Leadhills & Wanlockhead Railway latest news
Posted by Chris Graham on 8th March 2022
We report on the work that’s needed to bring the popular Leadhills & Wanlockhead Railway back into service, following the pandemic.
No public trains will run on the 2ft gauge Leadhills & Wanlockhead Railway, the United Kingdom’s highest adhesion-worked line, until Easter 2022, at the earliest. The line closed at the start of the Covid-19 pandemic, and has been shut since – the longest closure period in the railway’s 35-year history, since opening in 1986.
Track manager Alan Mackie said: “The various restrictions meant no work until recently, except for a weekly visit by our site manager who organised a clean-up of the Leadhills station site, while work on the extension to Wanlockhead has also stalled because of the pandemic.
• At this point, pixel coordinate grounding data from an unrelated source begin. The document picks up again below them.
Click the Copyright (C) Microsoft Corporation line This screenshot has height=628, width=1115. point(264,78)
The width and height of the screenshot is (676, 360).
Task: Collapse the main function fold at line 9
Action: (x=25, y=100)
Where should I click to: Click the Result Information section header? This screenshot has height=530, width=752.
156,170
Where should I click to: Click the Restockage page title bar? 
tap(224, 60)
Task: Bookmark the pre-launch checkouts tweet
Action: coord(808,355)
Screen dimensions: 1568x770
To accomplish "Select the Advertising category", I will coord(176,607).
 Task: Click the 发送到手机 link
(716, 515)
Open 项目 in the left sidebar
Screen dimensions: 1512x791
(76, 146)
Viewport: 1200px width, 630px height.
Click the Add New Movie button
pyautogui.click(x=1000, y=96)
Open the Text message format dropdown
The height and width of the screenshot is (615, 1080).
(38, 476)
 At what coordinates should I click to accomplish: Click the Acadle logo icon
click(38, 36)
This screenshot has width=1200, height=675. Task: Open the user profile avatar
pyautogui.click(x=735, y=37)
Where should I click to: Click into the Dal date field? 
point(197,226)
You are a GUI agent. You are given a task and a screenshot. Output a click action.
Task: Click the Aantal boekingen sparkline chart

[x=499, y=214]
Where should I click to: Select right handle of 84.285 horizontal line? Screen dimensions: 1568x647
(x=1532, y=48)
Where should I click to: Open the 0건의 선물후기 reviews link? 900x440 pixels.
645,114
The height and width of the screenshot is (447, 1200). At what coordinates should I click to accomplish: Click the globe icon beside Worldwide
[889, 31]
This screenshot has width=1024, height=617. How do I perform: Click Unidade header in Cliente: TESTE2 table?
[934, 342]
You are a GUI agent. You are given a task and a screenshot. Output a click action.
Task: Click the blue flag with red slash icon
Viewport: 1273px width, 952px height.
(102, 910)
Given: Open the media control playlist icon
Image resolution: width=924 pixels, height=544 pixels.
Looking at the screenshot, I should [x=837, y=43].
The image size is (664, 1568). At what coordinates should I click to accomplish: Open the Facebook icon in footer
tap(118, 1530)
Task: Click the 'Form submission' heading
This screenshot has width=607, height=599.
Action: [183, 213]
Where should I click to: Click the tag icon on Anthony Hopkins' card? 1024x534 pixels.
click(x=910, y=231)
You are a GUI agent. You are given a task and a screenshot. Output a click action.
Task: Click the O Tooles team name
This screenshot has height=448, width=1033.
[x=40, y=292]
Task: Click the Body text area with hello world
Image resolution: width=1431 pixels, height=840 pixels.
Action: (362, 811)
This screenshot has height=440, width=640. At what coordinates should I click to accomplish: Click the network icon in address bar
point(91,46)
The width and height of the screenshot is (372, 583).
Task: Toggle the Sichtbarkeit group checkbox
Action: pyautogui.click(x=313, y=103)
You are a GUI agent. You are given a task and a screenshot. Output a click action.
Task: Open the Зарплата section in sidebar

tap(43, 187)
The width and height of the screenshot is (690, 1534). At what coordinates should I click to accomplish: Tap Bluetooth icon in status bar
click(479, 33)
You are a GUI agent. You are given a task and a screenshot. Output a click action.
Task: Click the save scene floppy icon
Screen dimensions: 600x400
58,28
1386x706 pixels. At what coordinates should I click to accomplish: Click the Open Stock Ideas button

Given our exposed location that’s subjected to extreme winter weather, and remedial work on the mainline not being completed until February 2022, it will leave little time for train crew re-familiarisation and rolling stock maintenance, to allow us to re-open at Easter, so we’re going to be very busy.”
Work is well underway on track panel refurbishment after the excessively hot weather last July and August brought track defects to light, such a section laid by YTS workers in the late 1980s having been built without effective drainage and laid on bare soil, leading to sleeper wet rot.
Volunteers have been removing one panel at a time, scraping the topsoil off the solum with the line’s Komatsu excavator, and laying new, clean Cloburn Red 20/40mm stone to a minimum depth of 50mm. Sleepers, rails and fishplates are then renewed as necessary, before the panel is re-laid, with the works train then moving forward to lay new ballast which is tamped using the L&WR’s CFG BR100 tamper.
“All of this means that we may be running works trains at any time, and we’re reminding visitors and local people to stay well clear of the tracks,” Alan added. “We had a recent incident at Leadhills station in which vandals caused one of our hopper wagons to run away and be derailed, which could have resulted in serious injury. We reported that incident to the police as, sadly, despite being so remote, we’re not immune to the problems faced by other heritage railways in more populous areas.”
Alan also said that the railway is very much ready to welcome further volunteers to help get the line back on track.